The Redskins only had a long walk-through Wednesday, wanting to get through more plays than usual to help the new players acclimate faster. So Peterson couldn't get any timing down with them, something he said he'll try to do Thursday and Friday.
"Once we get going to another tempo that I can say little things to them I might see or notice that I'd like them to do differently or might work better," he said. "Right now it's just getting to know those guys and talking to them so they feel more comfortable. But most importantly just knowing that they're going out and playing hard and fast is what we really need right now."

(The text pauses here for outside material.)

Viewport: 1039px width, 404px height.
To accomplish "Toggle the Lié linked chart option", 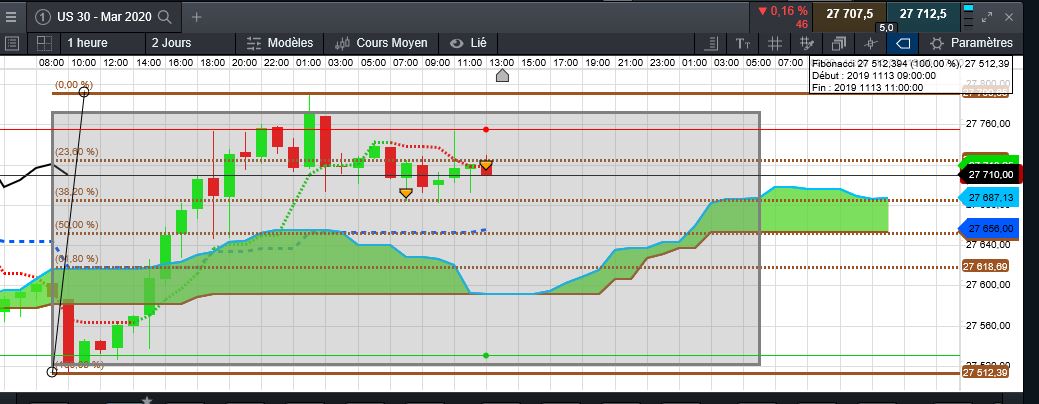I will (x=468, y=43).
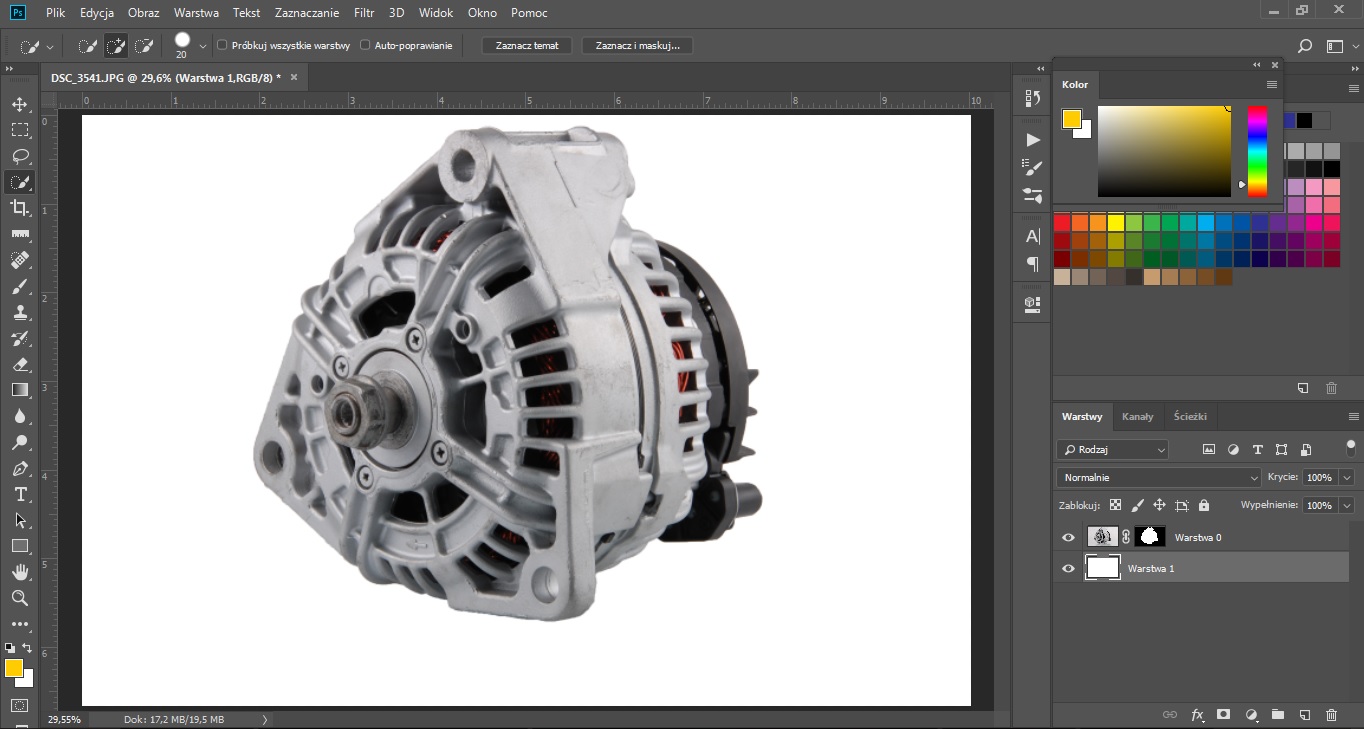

One change could be less pulling action from the linemen. That's an area where Scherff excelled, and without him it might become a reduced part of the plan. But just running the same plays doesn't mean Peterson will have the same success. There have been times he has made his blockers look good; there were other times his blockers put him in a position to do well -- and once he gets past the first wave, his jump cuts lead to more yards.
When Peterson arrived in August, he bemoaned the situation he found himself in with Arizona last season -- running behind a makeshift line. However, the feeling has always been that Washington's backups were better than the Cardinals' starters. That theory will be tested.
"It's always hard to tell [in practice] because it's not live action," Peterson said. "You always say the play looked great in practice when you draw it up and when you run through it in practice. But when you've got guys coming 100 miles an hour, things change. We have confidence in the guys we had here before we brought in these guys. The new guys have to step up."